Three out of every four small firms under railways up and down the country won’t be able to pay the rent after the Covid-19 crisis is over, a letter to the Chancellor Rishi Sunak warns.
It follows a survey by East End Trades Guild and the Guardians of the Arches lobby group showing 77 per cent of businesses will fail to meet their next payments, with 42pc not receiving any government support.
The letter sets out four “urgent things” the trades guild says the government should do, such as bringing in ‘London weighting’ for small business support and extending help to suppliers down the chain.
“These are exactly the types of business the government says it wants to support through this crisis,” Guardians managing director Leni Jones said. “But too many are falling through the cracks and facing immediate bankruptcy.
“We are business people who are not looking for free handouts. But local businesses, service providers and community organisations must be protected to keep our economy running, before it’s too late.”
The Guardians organisation was launched in Bethnal Green two years ago at the start of a campaign to knock rent hypes into the sidings when National Rail sold off all the arches around the UK with a diverse mix of tenants from micro-breweries and hairdressers to the East End’s motor repair trade.
The rent hypes unleashed fury from the mayor of Tower Hamlets who met small businesses in the motor trade facing collapse. The traders set up the Guardians and the fight went nationwide.
But now the pandemic threatens a final nail in the coffin unless business rates for small firms are eased down.
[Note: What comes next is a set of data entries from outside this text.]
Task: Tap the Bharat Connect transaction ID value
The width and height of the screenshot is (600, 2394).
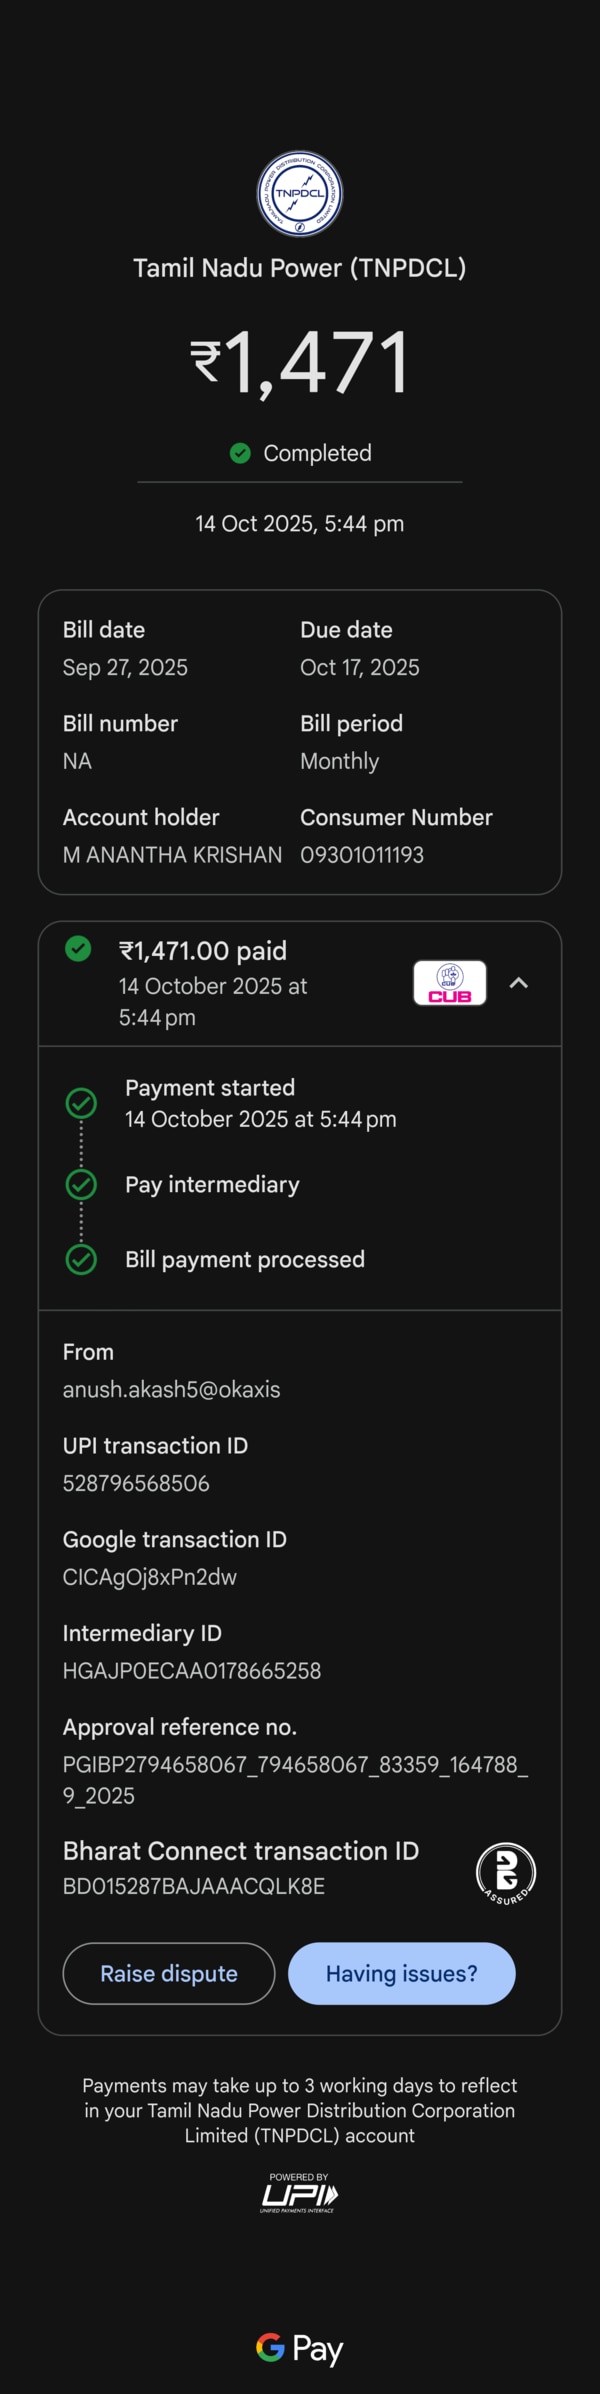Action: [194, 1886]
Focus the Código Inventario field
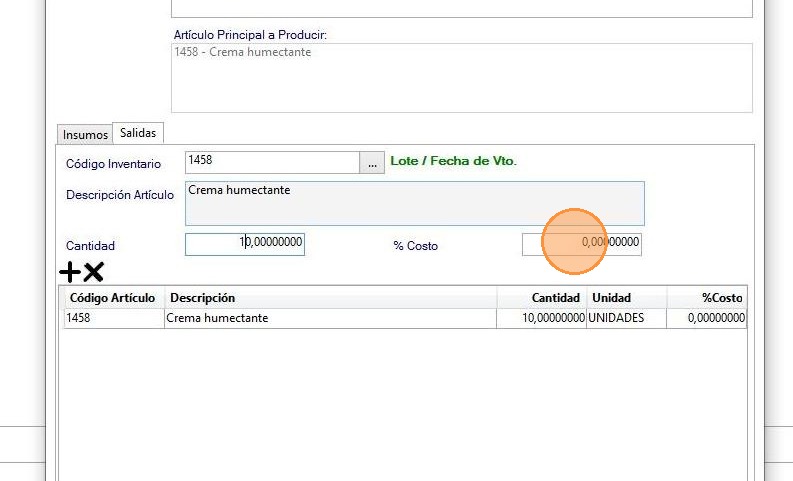Image resolution: width=793 pixels, height=481 pixels. pos(271,162)
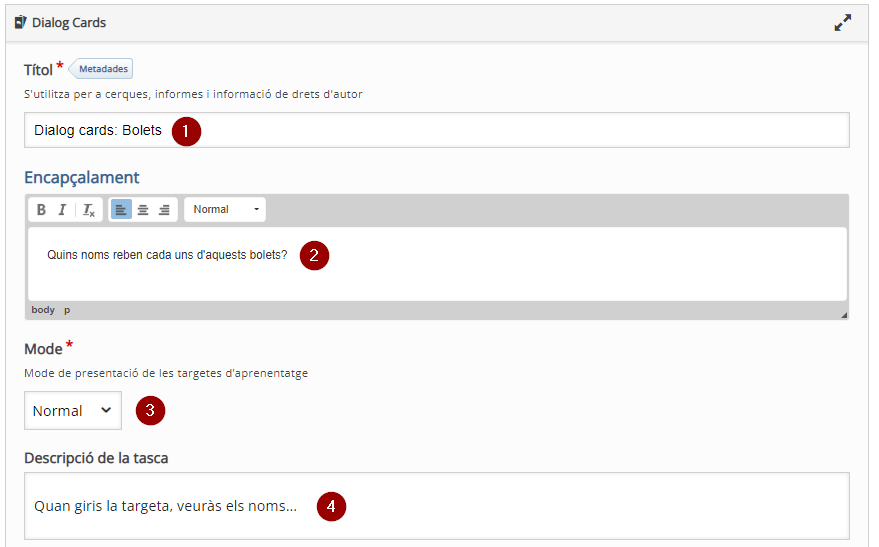
Task: Open the Normal paragraph format dropdown
Action: (x=225, y=210)
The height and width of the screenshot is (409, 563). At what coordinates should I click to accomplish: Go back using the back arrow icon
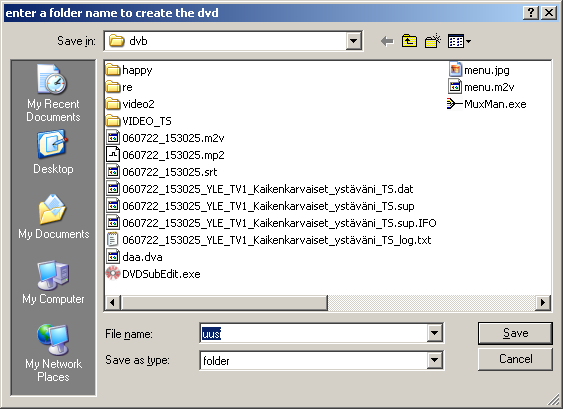(387, 41)
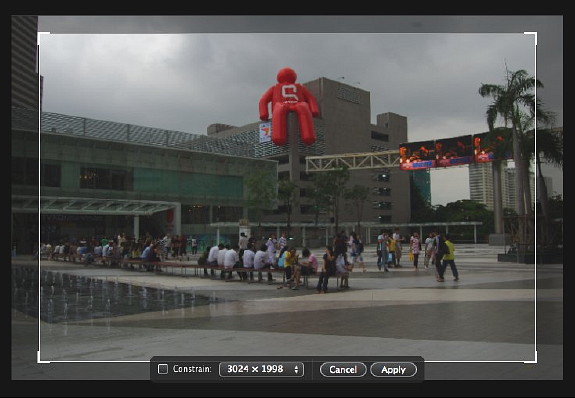Click the red inflatable figure in photo
The height and width of the screenshot is (398, 575).
click(289, 106)
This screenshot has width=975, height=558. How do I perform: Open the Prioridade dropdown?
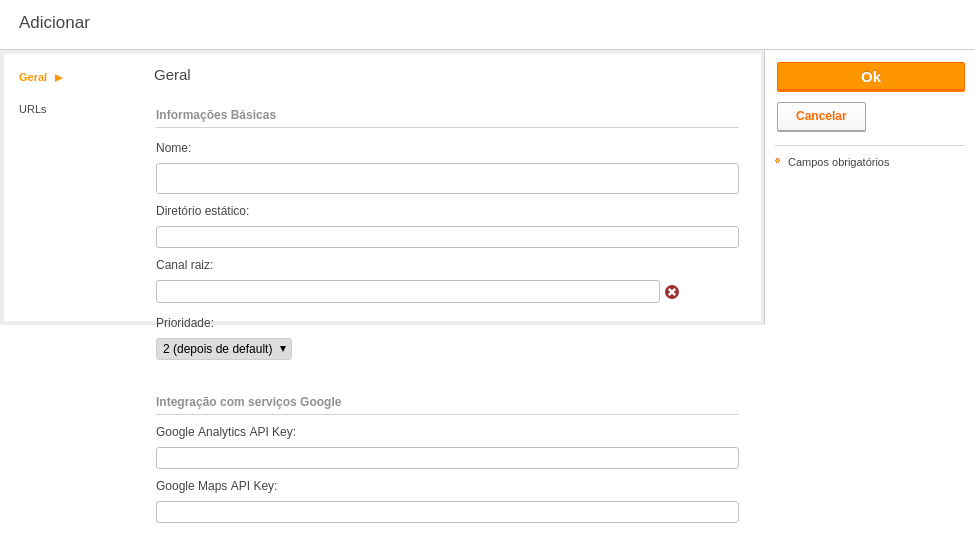pos(224,349)
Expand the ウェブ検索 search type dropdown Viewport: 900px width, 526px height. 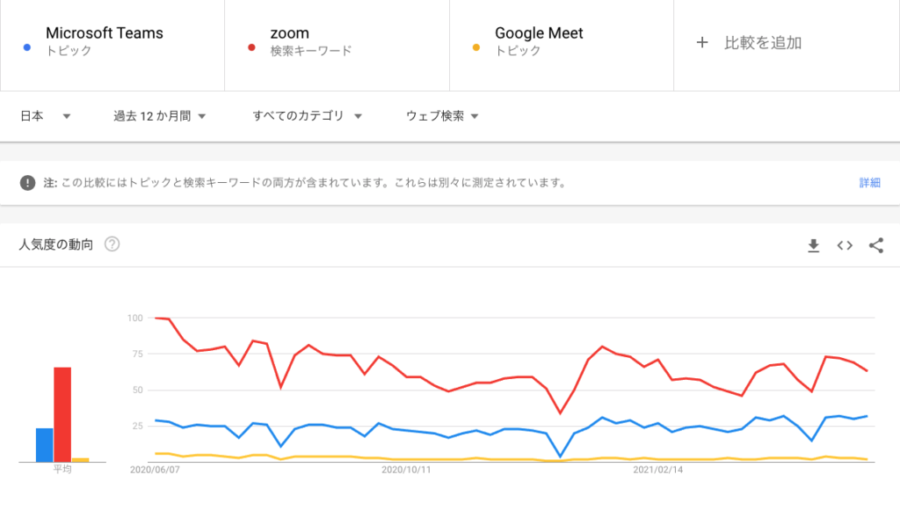[x=442, y=116]
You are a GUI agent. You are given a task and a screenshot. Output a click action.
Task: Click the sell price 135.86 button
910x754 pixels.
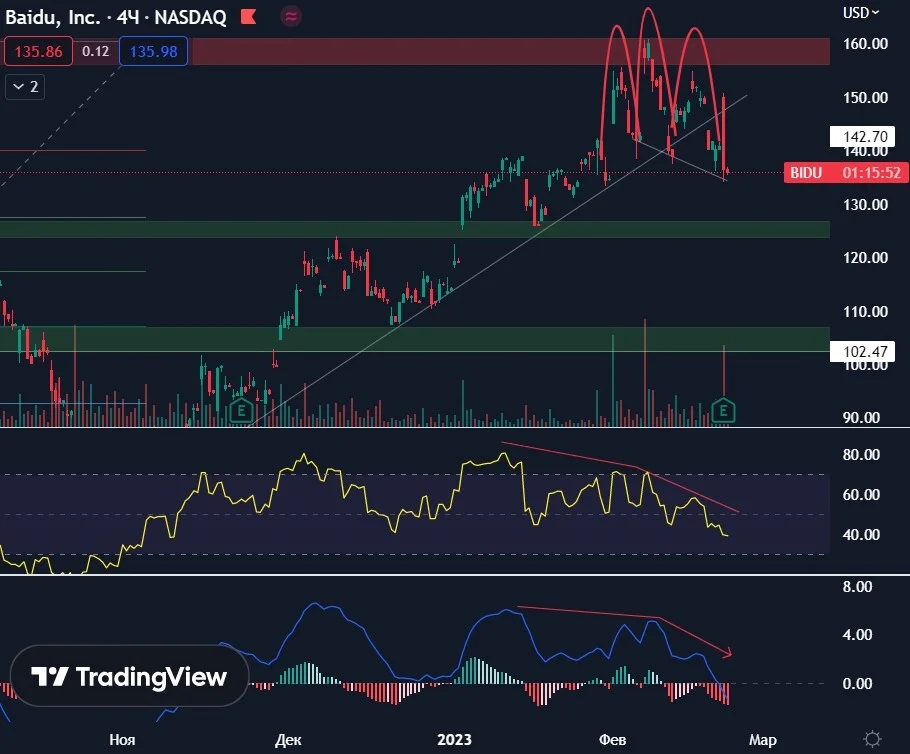point(38,51)
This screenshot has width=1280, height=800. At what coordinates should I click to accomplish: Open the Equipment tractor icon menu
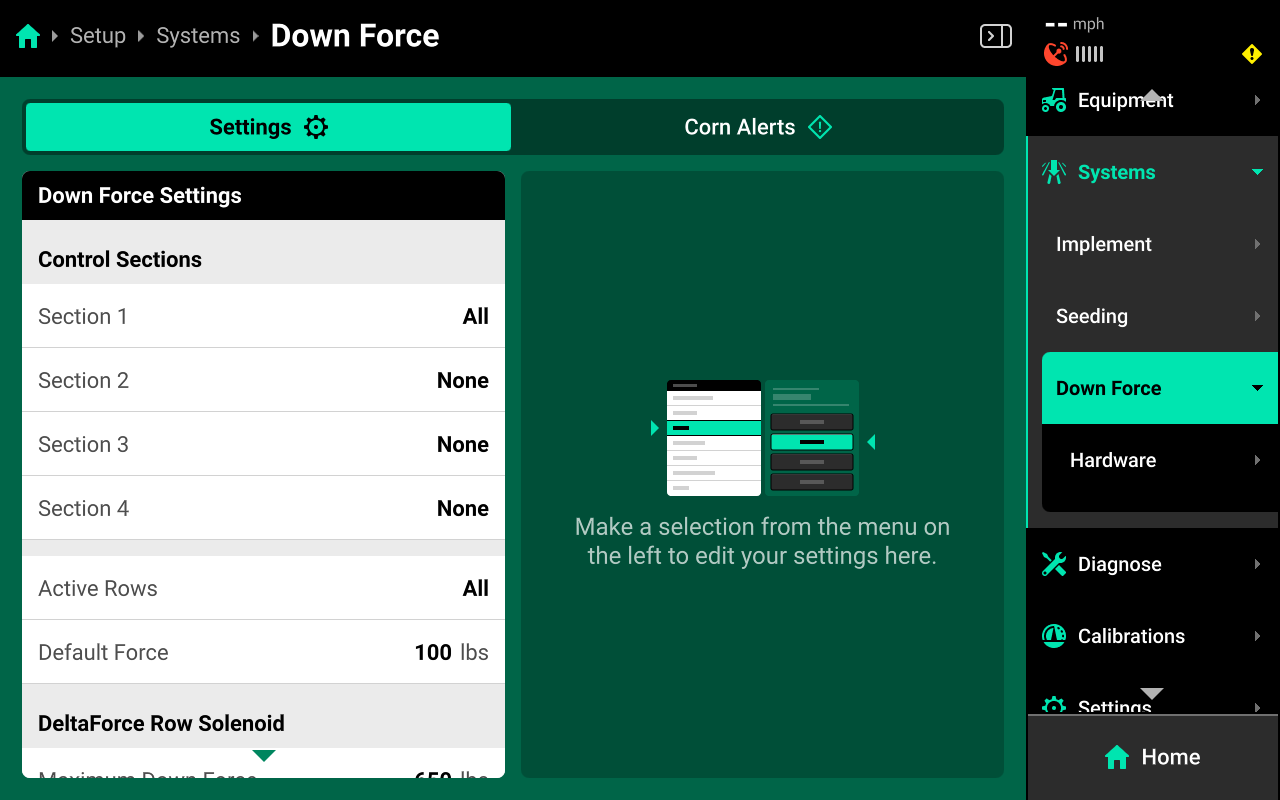click(x=1054, y=100)

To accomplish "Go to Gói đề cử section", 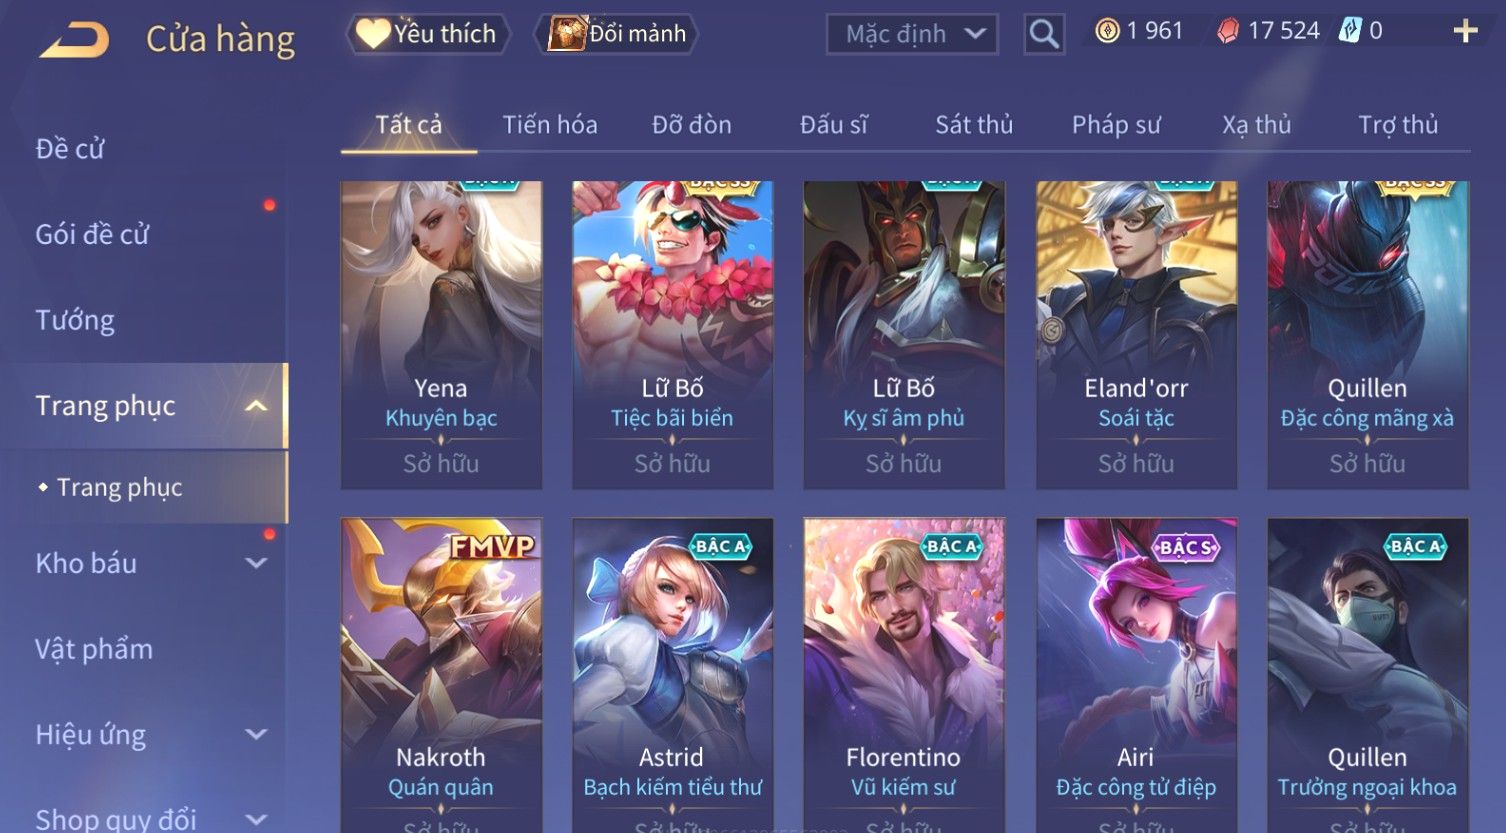I will [x=92, y=235].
Research into their financial prospects has uncovered “a litany of problems” showing how government support is failing to reach small firms now at risk of bankruptcy, mainly through rocket high London rents that make them ineligible for support.
They call for the Small Business rates relief threshold for rental property to be increased from £15,000 to £25,000 to match firms outside London operating in cheaper premises.
Railway arch businesses are already getting a three-month “rent holiday” because of the emergency, negotiated by the Guardians with the land owners, but is fast running out.